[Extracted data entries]
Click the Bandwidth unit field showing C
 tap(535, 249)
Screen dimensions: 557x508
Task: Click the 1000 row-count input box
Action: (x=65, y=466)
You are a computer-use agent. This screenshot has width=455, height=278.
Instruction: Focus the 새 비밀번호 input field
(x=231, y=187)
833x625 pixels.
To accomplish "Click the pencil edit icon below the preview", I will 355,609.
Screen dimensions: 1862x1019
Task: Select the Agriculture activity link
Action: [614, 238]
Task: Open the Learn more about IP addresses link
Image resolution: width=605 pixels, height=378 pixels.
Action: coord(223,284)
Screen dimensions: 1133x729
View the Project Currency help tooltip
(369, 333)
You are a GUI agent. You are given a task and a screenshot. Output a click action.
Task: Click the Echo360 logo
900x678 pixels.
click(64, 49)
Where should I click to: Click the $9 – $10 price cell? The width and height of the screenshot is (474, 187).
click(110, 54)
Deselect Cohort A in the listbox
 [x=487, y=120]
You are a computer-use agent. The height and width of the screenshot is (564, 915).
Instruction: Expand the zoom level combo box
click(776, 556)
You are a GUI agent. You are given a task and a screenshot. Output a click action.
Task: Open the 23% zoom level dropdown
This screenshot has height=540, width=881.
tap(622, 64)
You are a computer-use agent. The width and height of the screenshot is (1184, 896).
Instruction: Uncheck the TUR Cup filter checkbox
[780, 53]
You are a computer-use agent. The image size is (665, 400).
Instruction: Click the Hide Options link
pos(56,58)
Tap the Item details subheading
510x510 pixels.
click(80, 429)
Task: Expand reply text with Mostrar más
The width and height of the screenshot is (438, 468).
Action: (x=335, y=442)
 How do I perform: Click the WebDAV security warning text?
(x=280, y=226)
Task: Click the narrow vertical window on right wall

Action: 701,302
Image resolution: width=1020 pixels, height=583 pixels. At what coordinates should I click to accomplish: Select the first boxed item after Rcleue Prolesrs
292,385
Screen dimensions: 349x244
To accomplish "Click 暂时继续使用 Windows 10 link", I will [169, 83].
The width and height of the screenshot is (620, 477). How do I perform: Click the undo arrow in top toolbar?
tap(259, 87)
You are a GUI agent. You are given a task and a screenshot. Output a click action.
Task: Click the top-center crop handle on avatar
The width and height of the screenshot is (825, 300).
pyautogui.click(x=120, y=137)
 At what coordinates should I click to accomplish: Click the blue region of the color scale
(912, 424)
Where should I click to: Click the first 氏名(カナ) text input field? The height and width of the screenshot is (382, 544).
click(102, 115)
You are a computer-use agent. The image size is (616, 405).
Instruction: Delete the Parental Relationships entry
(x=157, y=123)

Assigned task:
Determine how many lines in the records above hold the word "agent", and answer with that number only.

Exercise answer:
8